How important is it, therefore, that the offer includes creative subjects? Part of the UK’s problem has been a narrowing down of the curriculum post-16 because of the gold-star standard of A-levels compared with other international comparators, which in the past has resulted in far too many students choosing either arts or sciences. To some extent, AS-levels broadened that base for year 12 but, compared with the USA, France, the Netherlands and Scotland, with its Highers system, the English system remains narrow in its offer. David Laws, as Schools Minister, introduced Progress 8, an accountability measure, to ensure that schools are rewarded for offering a broad and balanced curriculum. But the reality is that the opposite is now happening.
It is worth looking at the specific problem of the history of art A-level. It is true that numbers for the take-up of history of art are low, especially from students in state schools. AQA says that in 2016 there were 719 entries at AS-level and 834 at A-level. These entries were from a total of 99 schools and 20 further education colleges. A mere 16 out of more than 3,000 state secondary schools, plus a further 15 sixth-form colleges, currently offer it. By contrast, more than 90 fee-paying schools offer the subject. Michael Gove was quick via Twitter to claim no responsibility for history of art’s demise.

**Source material:**
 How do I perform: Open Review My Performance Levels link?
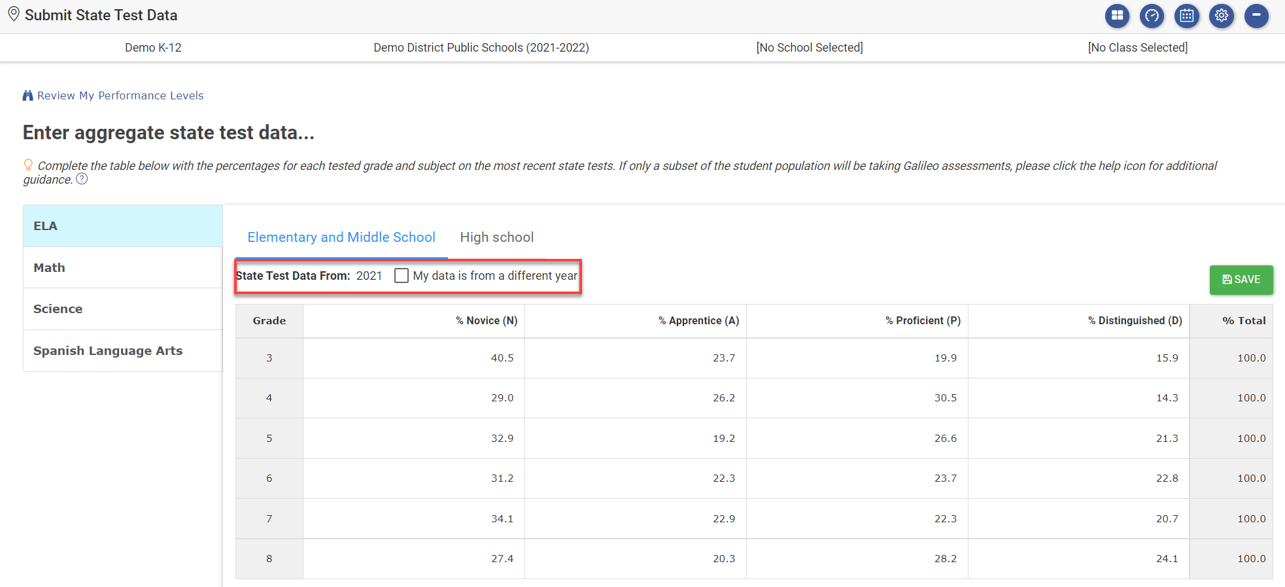[x=120, y=95]
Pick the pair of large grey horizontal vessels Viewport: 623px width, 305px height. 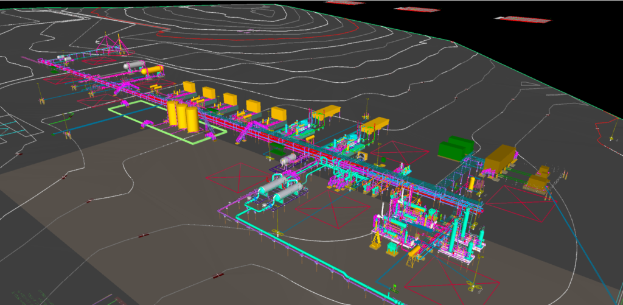[281, 189]
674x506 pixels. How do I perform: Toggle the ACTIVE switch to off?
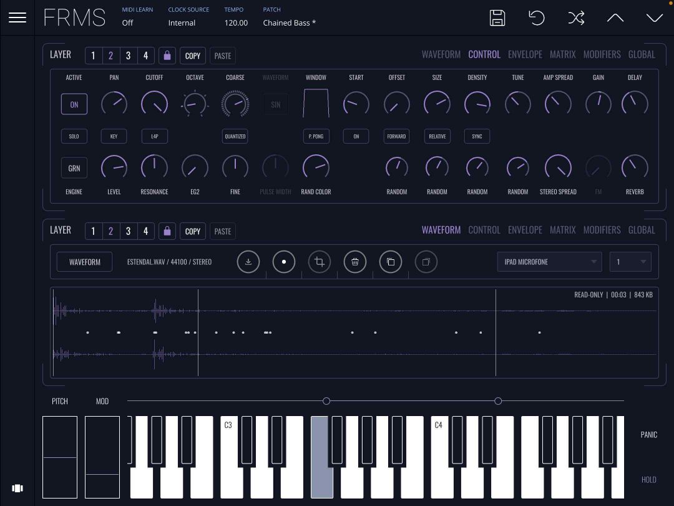pyautogui.click(x=74, y=104)
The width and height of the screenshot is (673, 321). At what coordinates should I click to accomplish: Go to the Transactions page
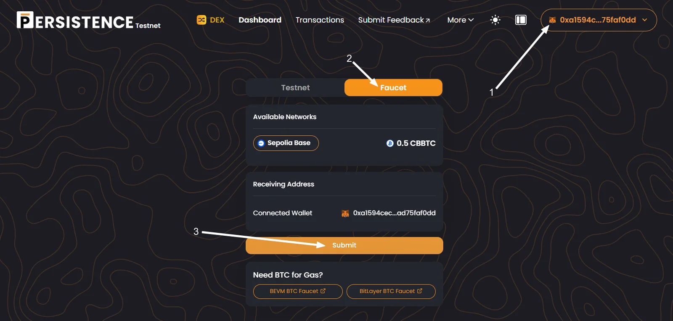pos(320,20)
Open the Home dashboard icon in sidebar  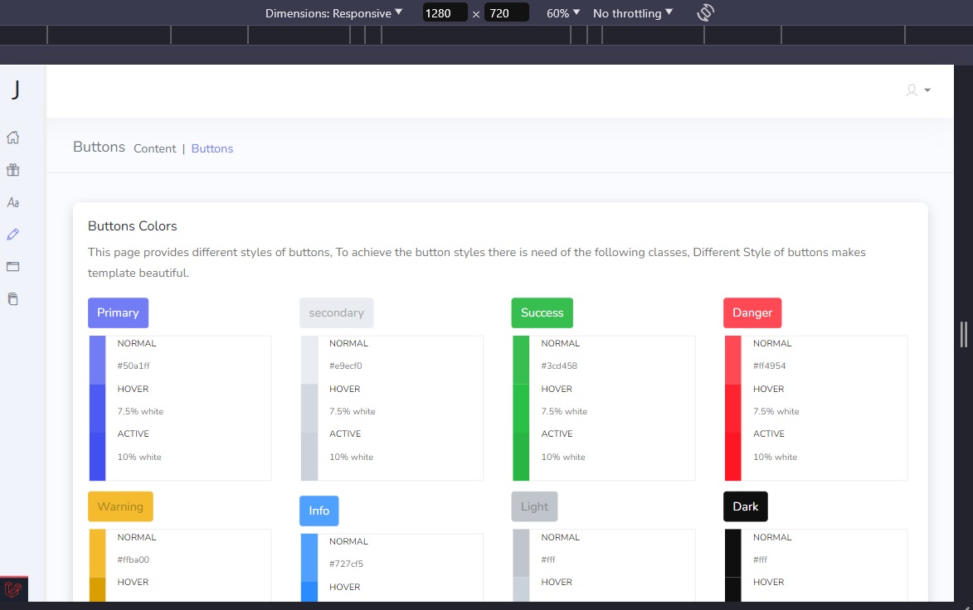pos(13,138)
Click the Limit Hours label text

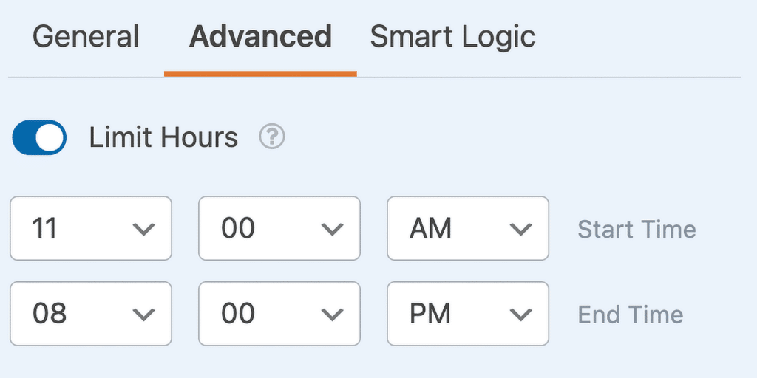163,137
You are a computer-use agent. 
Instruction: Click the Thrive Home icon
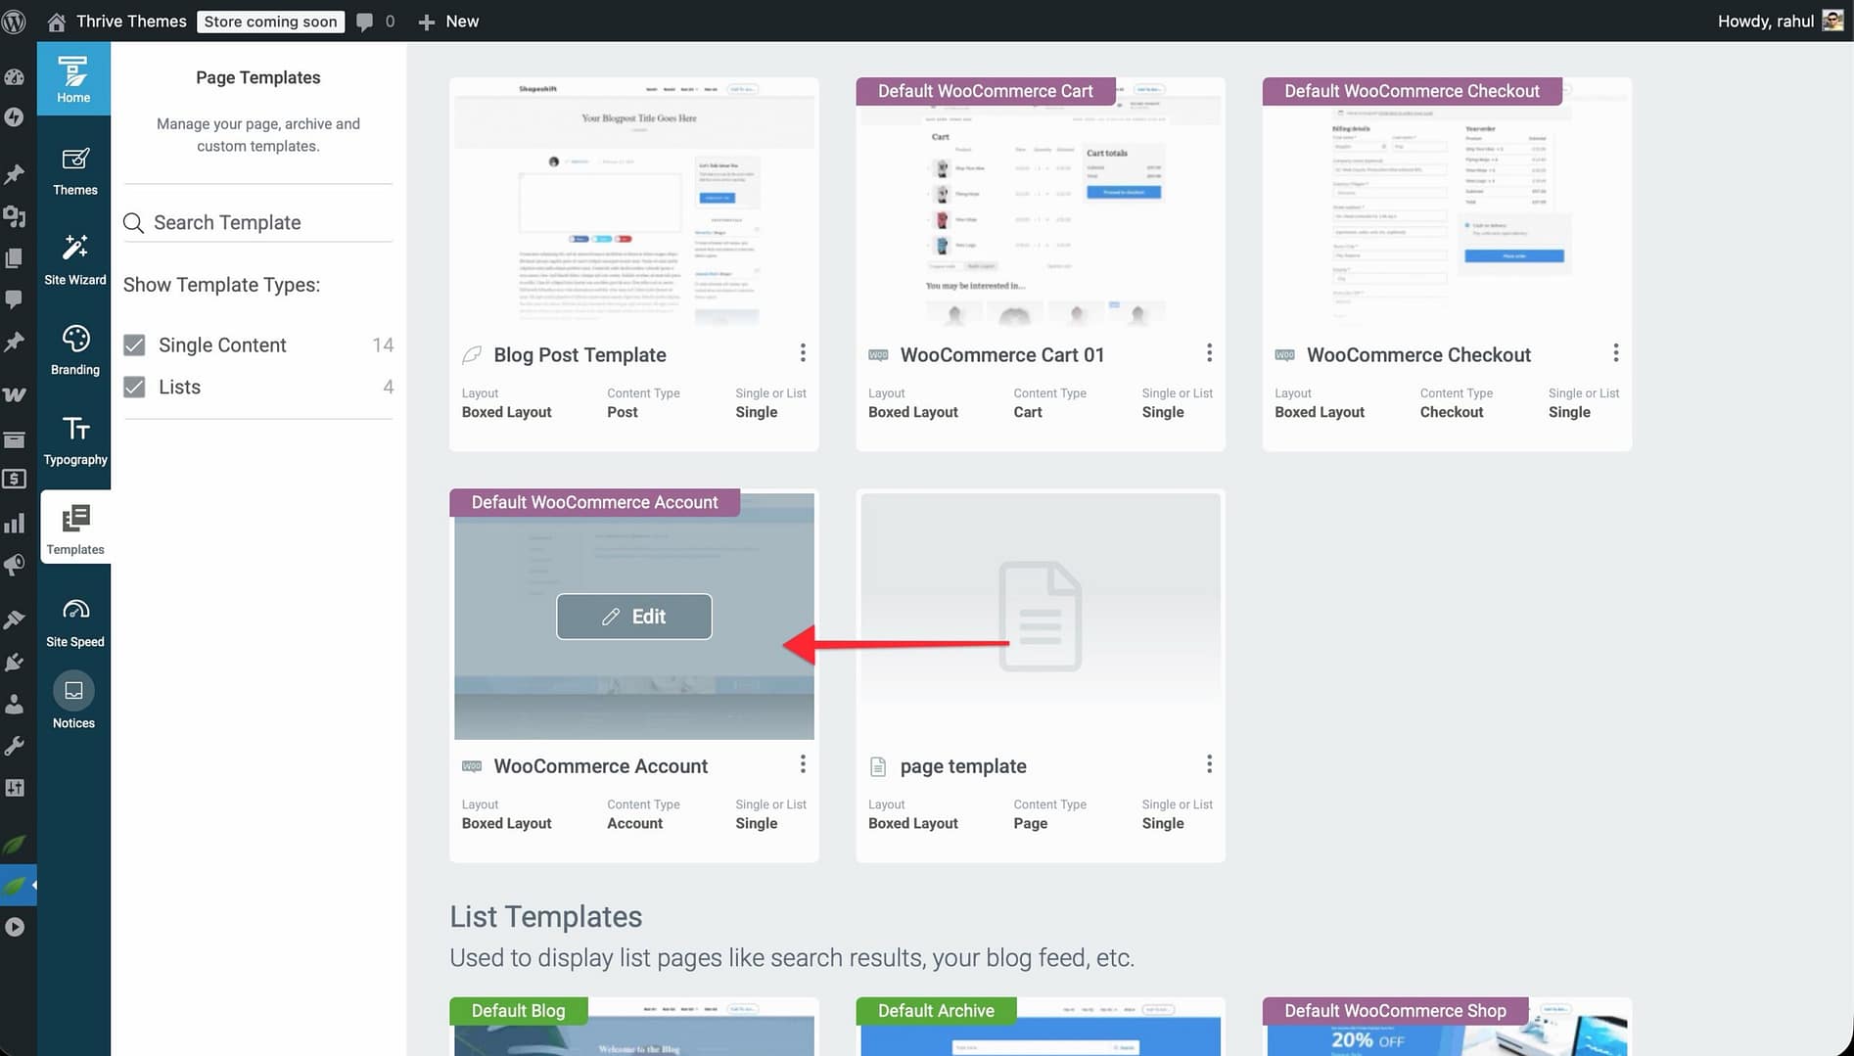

**Problem to solve:**
Transcribe the curriculum passage exactly, from "It is worth" to "of art’s demise.". The records were drawn from a separate source and have no link to the text.

**Answer section:**
It is worth looking at the specific problem of the history of art A-level. It is true that numbers for the take-up of history of art are low, especially from students in state schools. AQA says that in 2016 there were 719 entries at AS-level and 834 at A-level. These entries were from a total of 99 schools and 20 further education colleges. A mere 16 out of more than 3,000 state secondary schools, plus a further 15 sixth-form colleges, currently offer it. By contrast, more than 90 fee-paying schools offer the subject. Michael Gove was quick via Twitter to claim no responsibility for history of art’s demise.